Topaz Extract fails on entire dataset

DavidF · May 9, 2022, 9:52am

Hi all,

I have been training Topaz on my dataset using a subset of 20 micrographs and has worked fine. The same applies when I use the model to run a Topaz Extract job on that micrograph subset.
However, it fails on the entire dataset (About 7.5k images) with exactly the same parameters.

Here is the error output, it is the same no matter what I change:

[CPU: 252.2 MB]  Starting extraction by running command /home/upiv/.conda/envs/topaz/bin/topaz extract --radius 38 --threshold -6 --up-scale 4 --assignment-radius -1 --min-radius 5 --max-radius 100 --step-radius 5 --num-workers 8 --device 0 --model /raid0/cryoem/David/P3/J51/models/model_epoch07.sav -o /raid0/cryoem/David/P3/J65/topaz_particles_prediction.txt [MICROGRAPH PATHS EXCLUDED FOR LEGIBILITY]
[CPU: 252.4 MB]  Traceback (most recent call last):
[CPU: 252.4 MB]  File "/home/.conda/envs/topaz/bin/topaz", line 33, in <module>
[CPU: 252.4 MB]  sys.exit(load_entry_point('topaz-em==0.2.5', 'console_scripts', 'topaz')())
[CPU: 252.4 MB]  File "/home/.conda/envs/topaz/lib/python3.8/site-packages/topaz/main.py", line 148, in main
[CPU: 252.4 MB]  args.func(args)
[CPU: 252.4 MB]  File "/home/.conda/envs/topaz/lib/python3.8/site-packages/topaz/commands/extract.py", line 288, in main
[CPU: 252.4 MB]  for path,score,coords in nms_iterator(stream, radius, threshold, pool=pool):
[CPU: 252.4 MB]  File "/home/.conda/envs/topaz/lib/python3.8/site-packages/topaz/commands/extract.py", line 79, in nms_iterator
[CPU: 252.4 MB]  for name,score,coords in pool.imap_unordered(process, scores):
[CPU: 252.4 MB]  File "/home/.conda/envs/topaz/lib/python3.8/multiprocessing/pool.py", line 868, in next
[CPU: 252.4 MB]  raise value
[CPU: 252.4 MB]  struct.error: unpack requires a buffer of 1024 bytes

Regarding the red part of the error, I get the following:

[CPU: 252.4 MB]  Traceback (most recent call last):
  File "cryosparc_worker/cryosparc_compute/run.py", line 85, in cryosparc_compute.run.main
  File "/home/cryosparc/cryosparc_worker/cryosparc_compute/jobs/topaz/run_topaz.py", line 1109, in run_topaz_wrapper_extract
    utils.run_process(extract_command)
  File "/home/cryosparc/cryosparc_worker/cryosparc_compute/jobs/topaz/topaz_utils.py", line 98, in run_process
    assert process.returncode == 0, f"Subprocess exited with status {process.returncode} ({str_command})"
AssertionError: Subprocess exited with status 1 (/home/.conda/envs/topaz/bin/topaz extract --radius 38 --threshold -6 --up-scale 4 --assignment-radius -1 --min-radius 5 --max-radius 100 --step-radius 5 --num-workers 8 --device 0 --model /raid0/cryoem/David/P3/J51/models/model_epoch07.sav -o /raid0/c…)

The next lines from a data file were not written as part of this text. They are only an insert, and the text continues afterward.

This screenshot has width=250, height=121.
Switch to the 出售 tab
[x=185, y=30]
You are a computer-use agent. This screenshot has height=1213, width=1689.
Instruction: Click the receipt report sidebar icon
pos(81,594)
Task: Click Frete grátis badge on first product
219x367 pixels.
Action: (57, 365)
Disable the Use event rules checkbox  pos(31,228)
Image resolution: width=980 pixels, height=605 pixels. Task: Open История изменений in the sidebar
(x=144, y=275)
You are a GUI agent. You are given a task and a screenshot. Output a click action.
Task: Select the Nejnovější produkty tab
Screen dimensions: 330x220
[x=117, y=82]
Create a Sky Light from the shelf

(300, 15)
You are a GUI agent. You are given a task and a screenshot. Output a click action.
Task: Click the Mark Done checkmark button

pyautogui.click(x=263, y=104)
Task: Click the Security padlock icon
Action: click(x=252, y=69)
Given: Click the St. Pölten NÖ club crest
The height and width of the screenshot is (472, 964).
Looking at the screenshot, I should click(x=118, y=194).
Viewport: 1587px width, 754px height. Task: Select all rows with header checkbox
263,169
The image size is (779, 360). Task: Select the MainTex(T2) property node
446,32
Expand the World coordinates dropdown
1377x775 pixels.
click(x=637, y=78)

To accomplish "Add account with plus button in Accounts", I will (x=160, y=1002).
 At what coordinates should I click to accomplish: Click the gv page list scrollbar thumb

Any help would be more than welcome. Thank you very much in advance

vamsee · May 9, 2022, 2:06pm

Hi David,

I’d suggest splitting your micrographs into 2 sets (~3750 each) and running your topaz extract on them separately. Topaz extract tends to fail if you have more than 5k micrographs.

Best,

Vamsee

DavidF · May 11, 2022, 8:11am

Hi Vamsee,

Thanks for the suggestion! It did not work for me but I found the solution (or at least a workaround). I did Topaz preprocess on command line and then ran Topaz extract on the preprocessed directory introducing the absolute path in the GUI option.
I am putting it here so people in the future can refer to it if they run into the same issue.

Best
David

CleoShen · May 25, 2022, 10:35pm

Hi David,

Can I know your Topaz preprocess command line? I ran Topaz train in cryoSPARC, error with “Subprocess exited with status 1”

TedJ · August 3, 2022, 10:47pm

Are there other solutions to this problem? We are seeing topaz preprocessing jobs launched in Cryosparc make it part way through a dataset and then just hang. Even with <5000 images this is a problem. It looks like many subprocesses are launched but these end up in a wait status indefinitely.

Ted

olibclarke · August 4, 2022, 12:25am

Use less threads & CPUs. The defaults (8x8) make my system hang too, because they launch 64 subprocesses. I use 2x2 and that seems to work fine.

TedJ · August 4, 2022, 10:47pm

Thanks - that seems to be working well even with >5000 images. The threads/CPUs input is a bit unclear as many more subprocesses are being launched.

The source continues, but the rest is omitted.